Artificial intelligence (AI) company Anthropic is launching a new program to improve how we measure the abilities of AI systems. Announced on Monday, this program will provide funding to outside groups that develop new ways to assess AI performance.
These new methods, according to Anthropic, should be able to effectively measure the “advanced capabilities” of AI models. Organizations interested in participating can submit applications for review at any time.
Anthropic wrote on its official blog:
Our investment in these evaluations is intended to elevate the entire field of AI safety, providing valuable tools that benefit the whole ecosystem. Developing high-quality, safety-relevant evaluations remains challenging, and the demand is outpacing the supply.
There’s a problem with how we currently test AI systems. Most tests don’t reflect how people use AI in the real world. Some tests, especially older ones designed before powerful generative AI existed, might not even measure what they’re supposed to.

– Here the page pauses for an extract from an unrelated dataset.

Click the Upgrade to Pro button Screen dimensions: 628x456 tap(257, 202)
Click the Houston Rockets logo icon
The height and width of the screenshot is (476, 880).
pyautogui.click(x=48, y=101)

Anthropic’s solution is to develop entirely new testing methods. These new tests will be more challenging and focus on how secure AI is and how it might affect society. To achieve this, Anthropic plans to create new tools, resources, and testing methods.
Anthropic is concerned that current AI testing methods don’t consider some of the potential risks with powerful AI. Their new program will focus on developing tests that can identify these risks.
For example, some of the new tests will see if an AI model could be used for malicious purposes, like cyberattacks or creating weapons. They’ll also look for the potential of AI to manipulate people through fake news or other deceptive tactics.
National security is another area of concern. While they don’t reveal exactly how it would work, Anthropic wants to develop an “early warning system” to identify potential threats from AI before they happen.
The program will also fund research into using AI for good. This includes exploring AI’s ability to help with scientific research, translate languages, and reduce bias in decision-making. Additionally, they want to develop AI that can identify and avoid generating harmful or offensive content.